In Venezuela hat nach Angaben von Präsident Nicolás Maduro ein Polizeihubschrauber einen "terroristischen Angriff" auf das Oberste Gericht des Landes verübt. Der Helikopter habe zwei Granaten über dem Gebäude des Gerichts in der venezolanischen Hauptstadt Caracas abgeworfen, sagte Maduro. Um die Ordnung wieder herzustellen, habe er die Streitkräfte mobilisiert.

Die Angreifer hätten auf Bürozimmer des Obersten Gerichts gezielt, sagte Maduro bei einer Ansprache im Staatsfernsehen. Die Luftwaffe sei im Einsatz gewesen und habe die "Terrorattacke" vereitelt. Der Präsident sagte, der Vorfall sei Teil einer Verschwörung, um seine sozialistische Regierung zu destabilisieren. Demzufolge ist der Hubschrauber entführt worden und womöglich von Dissidenten genutzt worden. Demonstranten hatten den Obersten Gerichtshof bereits vor zwei Wochen angezündet.

Ein Reporter der Nachrichtenagentur AP bestätigte, er habe Schüsse gehört, als ein Hubschrauber durch das Zentrum von Caracas geflogen sei. Er könne jedoch nicht sagen, woher die Schüsse gekommen seien. Zur Verwirrung trugen Fotos in den sozialen Medien bei, die einen blauen Polizeihubschrauber mit einem Antiregierungsbanner zeigen. Zeitgleich wurde ein Video veröffentlicht, in dem ein Pilot der Polizeieinheit zur Rebellion gegen Maduros "Tyrannei" aufruft. Er liest aus einer Mitteilung, während vier Menschen in Militärkleidung und Skimasken hinter ihm stehen und Sturmgewehre tragen.

In den sozialen Medien warfen Kritiker dem Präsidenten vor, er versuche Angst zu streuen. Damit wolle er das harte Vorgehen gegen jene rechtfertigen, die seine geplante Neuschreibung der venezolanischen Verfassung blockierten.

Maduro drohte mit Waffengewalt

Kurz zuvor hatte Venezuelas höchst umstrittener Staatschef gedroht, mit Waffen gegen seine Gegner vorzugehen. "Wenn Venezuela in Chaos und Gewalt gestürzt und die Bolivarische Revolution zerstört werden soll, werden wir in den Kampf ziehen", sagte er in Caracas unter dem Jubel von Anhängern.

Mit Blick auf eine geplante Verfassungsreform betonte er: "Wenn wir es nicht mit den Stimmen schaffen, dann mit Waffen." Bei Unruhen und Protesten im Land mit den weltgrößten Ölreserven kamen seit Anfang April 77 Menschen ums Leben.

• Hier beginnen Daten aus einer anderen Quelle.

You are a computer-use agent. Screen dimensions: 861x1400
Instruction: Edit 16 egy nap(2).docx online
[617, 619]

Nach mehr als 80 Tagen mit Massendemonstrationen war zuletzt das Tränengas knapp geworden.

Maduro plant für den 30. Juli eine Abstimmung, um eine verfassunggebende Versammlung einzuberufen. Gegen diesen Plan gibt es jedoch massive Proteste, denn Maduros Macht würde durch die neue Verfassung gestärkt. Die Opposition fürchtet den endgültigen Übergang in eine Diktatur – und eine Ausschaltung des von der Opposition dominierten Parlaments. Maduro hingegen behauptet, die Opposition arbeite mit den USA an einem Staatsstreich.

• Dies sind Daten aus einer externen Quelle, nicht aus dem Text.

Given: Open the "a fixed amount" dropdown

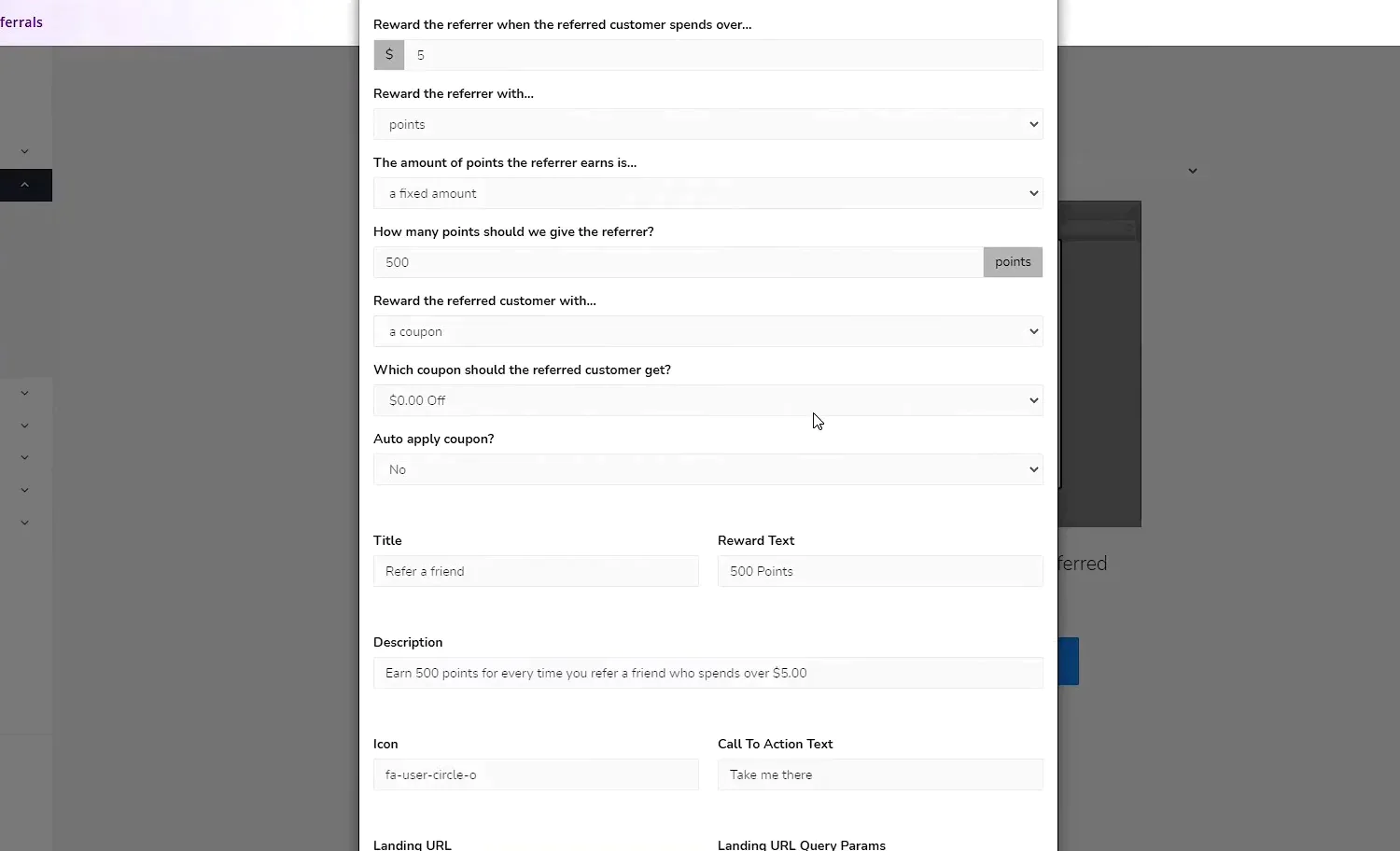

Venezuela steckt in einer tiefen politischen und wirtschaftlichen Krise. Im vergangenen Jahr brach die Wirtschaftsleistung um etwa 18 Prozent ein, rund 95 Prozent der Exporteinnahmen kommen aus dem Ölverkauf, der niedrige Preis verschärft die Lage. Zudem gibt es in Venezuela die höchste Inflation der Welt. Es fehlen Devisen, um ausreichend Lebensmittel und Medikamente im Ausland einzukaufen.